Input records section start
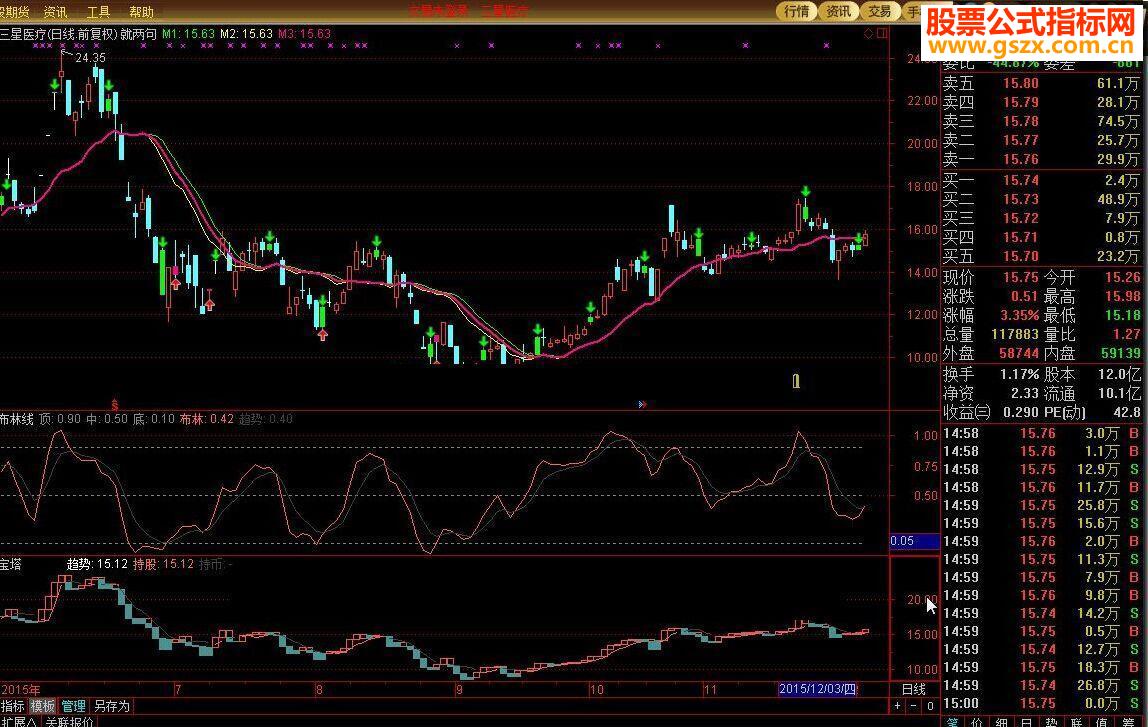The image size is (1148, 727).
Task: Click the plus zoom button beside 日线
Action: 899,706
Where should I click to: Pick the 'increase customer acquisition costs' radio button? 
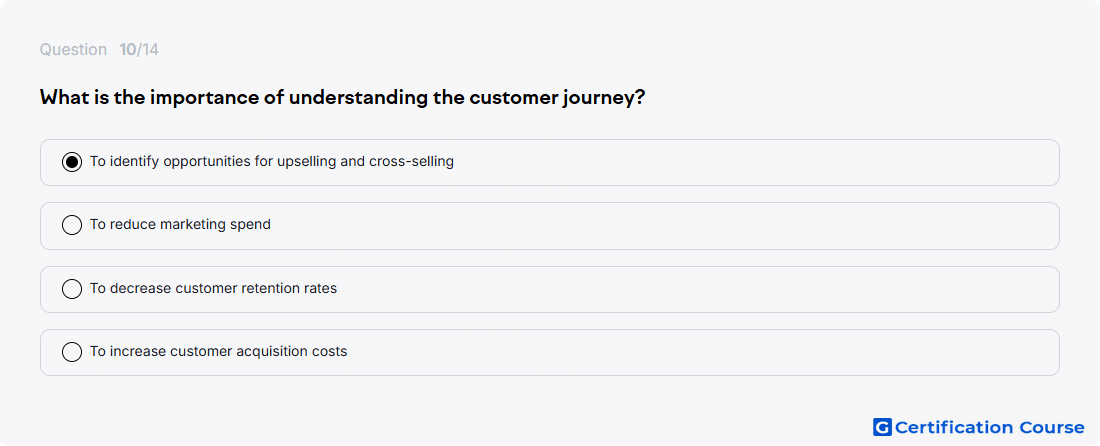tap(72, 352)
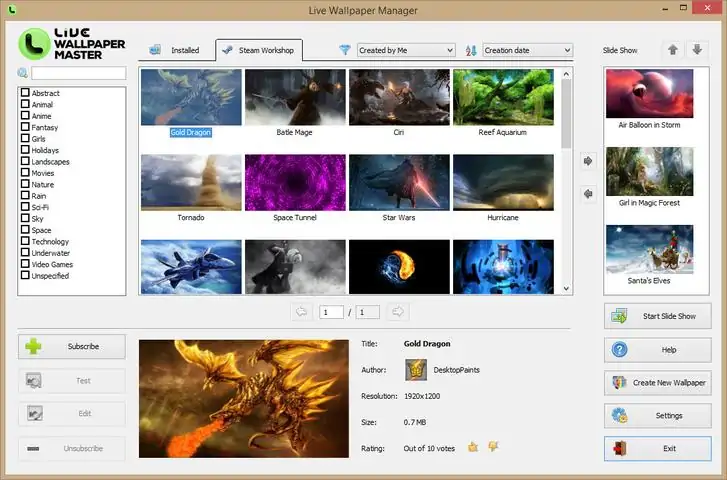Check the Abstract category checkbox
This screenshot has height=480, width=727.
[25, 93]
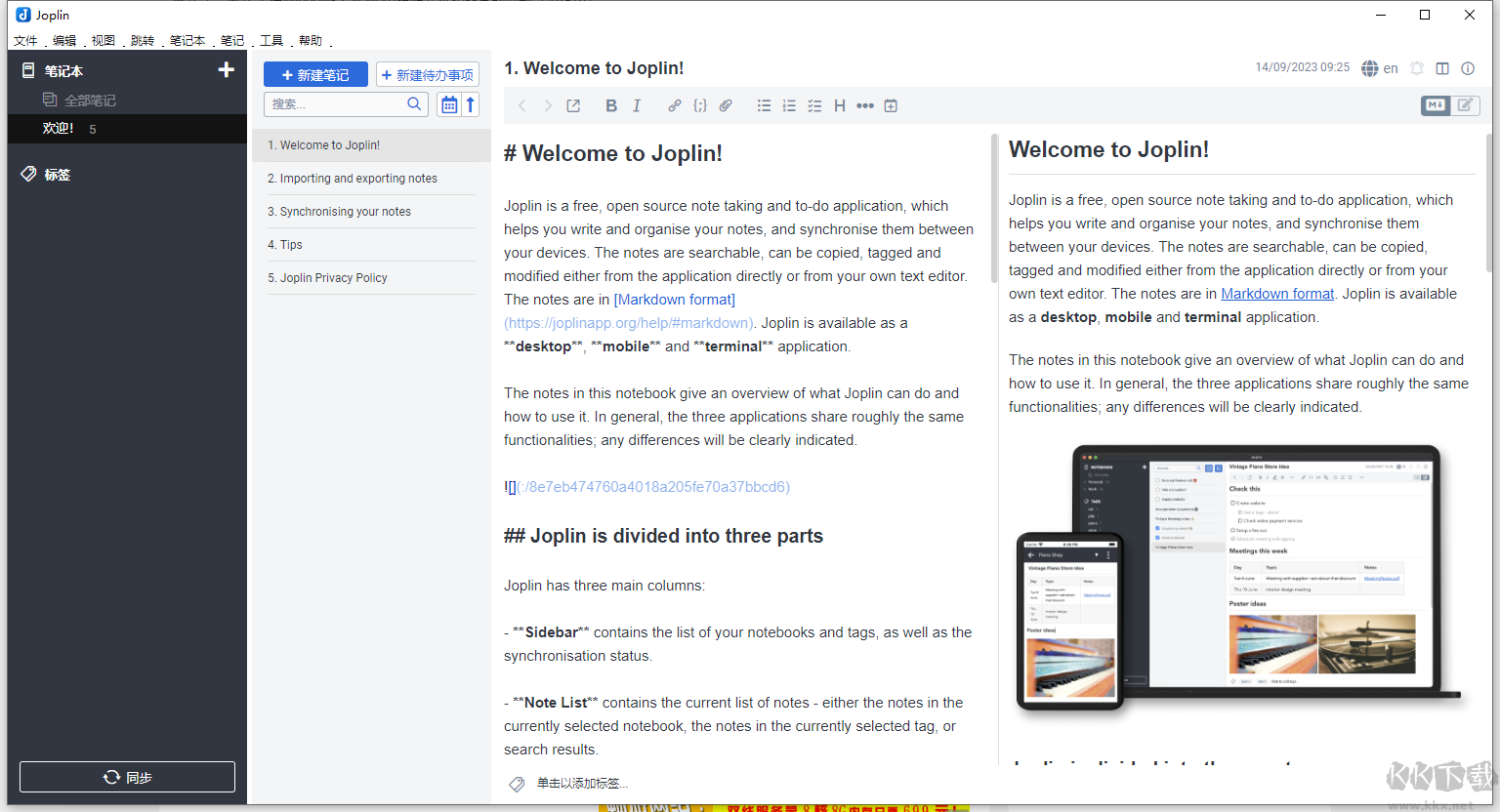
Input records section end
**Task description**
Where the line containing "Where should I" appears above, start there and set down each line exactly through the last line of the data; leave out every picture.

**Response to the exercise**
Where should I click to: Pick the 'increase customer acquisition costs' radio button? 
tap(72, 352)
Check the Abstract category checkbox
This screenshot has height=480, width=727.
[25, 93]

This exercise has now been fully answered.